Parshah Commentary
Parshat Korach
Faced with so many of my Jewish communities excusing or endorsing Israel’s relentless destruction of Gaza, I’ve returned again and again to an essay by the 20th-century pacifist and anarchist Rabbi Aharon Shmuel Tamares. In “The Liberation of Hebrew Thought,” Rabbi Tamares contends that critiquing one’s community often involves a tacit moral compromise. Most of those who engage in such rebuke, he argues, are not actually prepared to sever themselves from the community in the almost inevitable event that their efforts are unsuccessful. If anything, by taking on responsibility for the collective, critics tend to reaffirm their communal ties, making them more susceptible to being “dragged along by the collective’s crooked ways.” Therefore, he cautions, rebuke is “only appropriate for radicals of great spirit, like the early Prophets. Whether or not the community turned toward them, they would never join the community.” For Rabbi Tamares, only one who has totally spiritually disconnected themselves from a community can critique it without fear of inadvertently binding themselves more deeply to its wickedness. Anyone who hasn’t reached this level of moral “independence” should invest their energy in mentally separating themselves from the collective rather than attempting to transform it.
The question of how to relate to a sinful community stands at the heart of this week’s parshah, Korach. When Korach, a rogue Levite, leads a rebellion against Moses and Aaron to usurp their power, only a small band follows him at first. Soon, though, the entire Israelite people has risen up in sin. “Stand back from this community,” God tells Moses and Aaron, “that I may annihilate them in an instant!” Moses and Aaron fall on their faces, crying out, “When one member sins, will You be wrathful with the whole community?”
At first glance, God’s instinct to destroy the Israelites and Moses and Aaron’s plea operate according to a similar logic: The pure and impure, good and evil, can be easily separated. They simply disagree about who falls into which category. God sees the entire people, save Moses and Aaron, as wicked, while Moses and Aaron see the ringleaders of the rebellion as evil and the rest of the Israelites as blameless, if misguided. Instead of destroying the entire community, they argue that God should only destroy the ones leading the sinful uprising.

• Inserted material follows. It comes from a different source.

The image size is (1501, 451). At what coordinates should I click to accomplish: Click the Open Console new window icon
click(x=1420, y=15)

But Rabbi Tzadok HaKohen of Lublin, a 19th-century Hasidic master, offers a different understanding of Moses and Aaron’s response to God. When the two brothers throw themselves on the ground, this is not, he argues, merely a desperate appeal for God’s mercy. Rather, it is an act of admission that, as Rabbi Tzadok imagines them saying, “We are no better than they are.” In casting themselves down physically, Moses and Aaron symbolically affirm the fact that they too are bound up in the Israelites’ sin. To accept God’s verdict of innocence would be dishonest: They are tied to the community, and if the community has sinned, they insist that they are necessarily also implicated. This is not a devolution into moral relativism; Moses and Aaron still see Korach and his core followers as wicked and deserving of punishment. But there is no neat division between guilty and guiltless. They are not asking God to save the innocent—for there are none––but rather to spare those who are “merely” complicit, themselves included. Moses and Aaron, as Rabbi Tzadok imagines them, thus offer a model of moral accountability that runs counter to Rabbi Tamares’s vision of rebuke. In Rabbi Tzadok’s rendering, there is no position outside of the community: We are always already implicated in broader communal wrongs, so the only question is whether we work to change the communities to which we are tied. Ironically, our complicity can be the basis of guiding them toward teshuvah.

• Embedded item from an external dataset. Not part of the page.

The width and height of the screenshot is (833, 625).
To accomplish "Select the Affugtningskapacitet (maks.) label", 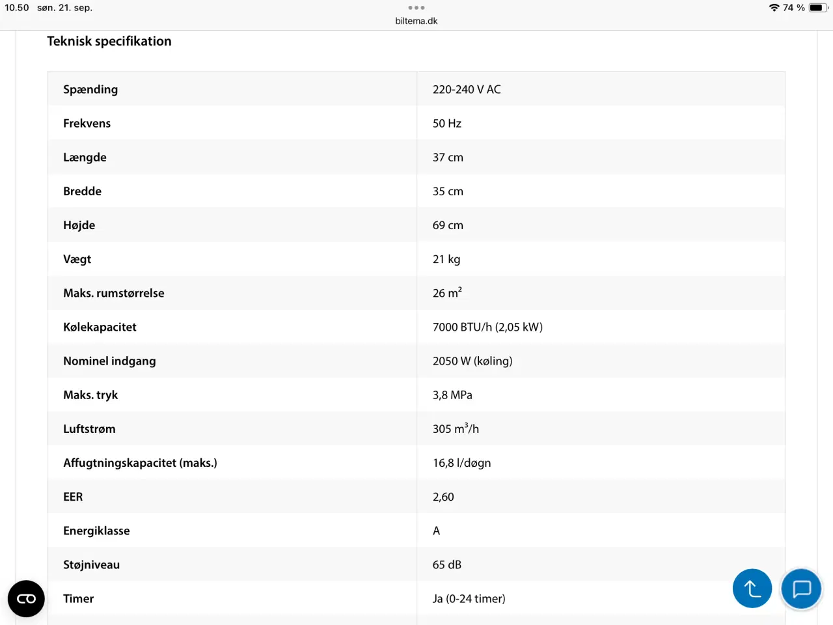I will (x=140, y=463).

For the past nine months, I have found myself publicly framing most of my critiques of my own communities in ways that reaffirm my connections to them—leaning on my position as a rabbinical student, the fact that I spent the past two years in Jerusalem, our shared grief in the wake of October 7th, and the language of Torah. Time and again, I have insisted that I see my fate as bound up in the fate of my community, and that my critiques of Zionism and Israel’s war crimes are also motivated by concern for our collective safety. I imagine that Rabbi Tamares would insist that such critiques are a grave moral danger: By reiterating my identification with these communities, I only become more invested in them and more likely to stray from my own principles. But like Rabbi Tzadok, I’m skeptical that it’s possible to evade complicity by walling myself off. Even if I cut my material, relational, and spiritual ties to those communities, would I not still be bound to them by virtue of our shared commitment to Jewishness? And if I somehow entirely dissolved my commitment to Jewishness, would I not still be implicated in innumerable horrors as an American citizen, a participant in a violently avaricious capitalist economy, and a beneficiary of numerous structures of supremacy? Perhaps the greater risk is not of being “dragged along” by my communities’ sinfulness but of refusing to take responsibility for them. I share Rabbi Tamares’s despair: I do not know that they can be changed. But my entanglement with them at least allows me to try.
Aron Wander is rabbinical student, organizer, and writer.